What is being asked.
Take every line from the entries below that includes the word "will" and copy it.
The records below:
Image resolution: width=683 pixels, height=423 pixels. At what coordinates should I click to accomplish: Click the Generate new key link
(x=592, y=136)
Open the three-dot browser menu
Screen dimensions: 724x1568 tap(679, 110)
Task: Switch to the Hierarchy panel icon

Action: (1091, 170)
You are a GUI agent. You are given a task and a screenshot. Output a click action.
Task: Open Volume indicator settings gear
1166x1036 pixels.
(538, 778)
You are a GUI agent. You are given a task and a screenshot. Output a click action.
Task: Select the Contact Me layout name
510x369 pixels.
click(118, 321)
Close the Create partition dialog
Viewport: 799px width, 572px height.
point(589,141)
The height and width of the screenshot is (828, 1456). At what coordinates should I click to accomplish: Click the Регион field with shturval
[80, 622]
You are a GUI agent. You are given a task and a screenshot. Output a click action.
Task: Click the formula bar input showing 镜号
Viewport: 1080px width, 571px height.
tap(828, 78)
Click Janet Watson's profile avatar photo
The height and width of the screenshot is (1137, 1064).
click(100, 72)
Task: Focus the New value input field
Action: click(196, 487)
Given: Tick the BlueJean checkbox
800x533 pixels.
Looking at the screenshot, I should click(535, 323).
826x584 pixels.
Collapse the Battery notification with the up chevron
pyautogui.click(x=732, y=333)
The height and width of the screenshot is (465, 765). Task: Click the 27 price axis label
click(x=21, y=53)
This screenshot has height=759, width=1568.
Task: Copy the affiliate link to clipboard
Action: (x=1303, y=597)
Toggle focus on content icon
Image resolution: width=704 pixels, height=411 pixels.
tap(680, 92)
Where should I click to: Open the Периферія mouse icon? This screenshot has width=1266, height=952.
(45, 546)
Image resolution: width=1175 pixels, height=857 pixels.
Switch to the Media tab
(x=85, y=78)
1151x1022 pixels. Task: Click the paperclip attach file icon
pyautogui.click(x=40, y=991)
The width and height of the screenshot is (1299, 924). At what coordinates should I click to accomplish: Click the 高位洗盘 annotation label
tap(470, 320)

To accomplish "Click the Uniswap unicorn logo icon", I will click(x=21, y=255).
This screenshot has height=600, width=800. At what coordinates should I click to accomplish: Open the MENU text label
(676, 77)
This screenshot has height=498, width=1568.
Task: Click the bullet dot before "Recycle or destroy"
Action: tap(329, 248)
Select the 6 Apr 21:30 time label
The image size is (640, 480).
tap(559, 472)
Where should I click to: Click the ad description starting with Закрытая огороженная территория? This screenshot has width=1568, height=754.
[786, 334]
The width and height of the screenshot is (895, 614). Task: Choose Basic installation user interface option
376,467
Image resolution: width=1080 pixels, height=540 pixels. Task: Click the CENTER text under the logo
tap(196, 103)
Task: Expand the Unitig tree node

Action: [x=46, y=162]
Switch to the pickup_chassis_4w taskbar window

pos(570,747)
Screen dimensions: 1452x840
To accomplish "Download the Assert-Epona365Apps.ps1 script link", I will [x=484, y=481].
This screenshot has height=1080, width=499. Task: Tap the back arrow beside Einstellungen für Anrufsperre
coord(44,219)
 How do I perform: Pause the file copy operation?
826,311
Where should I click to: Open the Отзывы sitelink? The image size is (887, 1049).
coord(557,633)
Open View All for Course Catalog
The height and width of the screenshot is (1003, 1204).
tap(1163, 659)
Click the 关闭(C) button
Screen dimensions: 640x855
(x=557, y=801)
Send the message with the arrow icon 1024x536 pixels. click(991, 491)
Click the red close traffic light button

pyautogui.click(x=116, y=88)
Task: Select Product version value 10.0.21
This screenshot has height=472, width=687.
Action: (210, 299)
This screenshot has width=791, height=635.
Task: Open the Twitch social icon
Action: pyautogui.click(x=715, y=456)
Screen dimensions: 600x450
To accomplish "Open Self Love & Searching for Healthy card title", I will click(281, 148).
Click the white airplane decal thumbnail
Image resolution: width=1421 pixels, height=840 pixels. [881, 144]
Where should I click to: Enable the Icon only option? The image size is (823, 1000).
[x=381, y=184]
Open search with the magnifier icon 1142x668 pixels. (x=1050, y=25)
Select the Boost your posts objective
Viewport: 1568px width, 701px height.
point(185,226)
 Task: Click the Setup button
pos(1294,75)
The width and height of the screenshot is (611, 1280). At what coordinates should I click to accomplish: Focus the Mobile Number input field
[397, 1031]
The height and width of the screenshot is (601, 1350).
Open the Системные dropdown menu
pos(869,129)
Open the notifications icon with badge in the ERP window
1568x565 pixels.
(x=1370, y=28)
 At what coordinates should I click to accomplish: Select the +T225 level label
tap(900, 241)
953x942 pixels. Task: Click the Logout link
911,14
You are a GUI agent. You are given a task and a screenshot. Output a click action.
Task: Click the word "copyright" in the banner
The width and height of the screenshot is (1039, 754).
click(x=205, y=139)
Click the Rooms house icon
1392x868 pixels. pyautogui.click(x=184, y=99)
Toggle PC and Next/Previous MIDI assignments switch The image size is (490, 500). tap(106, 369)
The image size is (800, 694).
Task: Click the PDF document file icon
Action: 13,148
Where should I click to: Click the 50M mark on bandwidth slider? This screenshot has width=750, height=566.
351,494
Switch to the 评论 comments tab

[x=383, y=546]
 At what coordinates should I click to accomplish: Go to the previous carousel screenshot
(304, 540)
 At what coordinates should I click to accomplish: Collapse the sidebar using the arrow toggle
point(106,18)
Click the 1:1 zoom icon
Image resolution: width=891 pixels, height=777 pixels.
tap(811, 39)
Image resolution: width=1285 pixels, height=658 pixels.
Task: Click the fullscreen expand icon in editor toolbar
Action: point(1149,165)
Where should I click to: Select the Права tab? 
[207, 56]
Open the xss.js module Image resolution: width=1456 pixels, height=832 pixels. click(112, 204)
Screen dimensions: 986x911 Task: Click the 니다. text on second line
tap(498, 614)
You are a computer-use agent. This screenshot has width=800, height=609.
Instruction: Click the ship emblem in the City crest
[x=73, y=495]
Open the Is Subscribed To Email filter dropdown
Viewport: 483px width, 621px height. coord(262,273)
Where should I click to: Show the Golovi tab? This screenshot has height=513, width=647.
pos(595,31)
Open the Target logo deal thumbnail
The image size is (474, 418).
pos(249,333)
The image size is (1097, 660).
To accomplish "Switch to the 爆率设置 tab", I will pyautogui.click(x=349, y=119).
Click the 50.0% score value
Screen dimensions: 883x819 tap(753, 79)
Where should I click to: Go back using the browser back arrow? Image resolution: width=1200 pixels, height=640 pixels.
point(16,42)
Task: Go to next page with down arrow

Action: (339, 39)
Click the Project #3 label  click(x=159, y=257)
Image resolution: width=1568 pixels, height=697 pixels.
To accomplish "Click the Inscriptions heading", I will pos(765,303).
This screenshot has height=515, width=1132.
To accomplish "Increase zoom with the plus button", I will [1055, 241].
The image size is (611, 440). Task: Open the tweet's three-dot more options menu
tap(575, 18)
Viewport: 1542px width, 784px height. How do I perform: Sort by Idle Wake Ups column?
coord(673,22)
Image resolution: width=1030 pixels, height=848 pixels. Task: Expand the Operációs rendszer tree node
End of The records.
Exercise result.
To accomplish "Click the Uniswap unicorn logo icon", I will click(x=21, y=255).
To accomplish "Download the Assert-Epona365Apps.ps1 script link", I will [x=484, y=481].
To accomplish "Open Self Love & Searching for Healthy card title", I will click(281, 148).
To accomplish "Switch to the 爆率设置 tab", I will pyautogui.click(x=349, y=119).
To accomplish "Click the Inscriptions heading", I will pos(765,303).
To accomplish "Increase zoom with the plus button", I will [1055, 241].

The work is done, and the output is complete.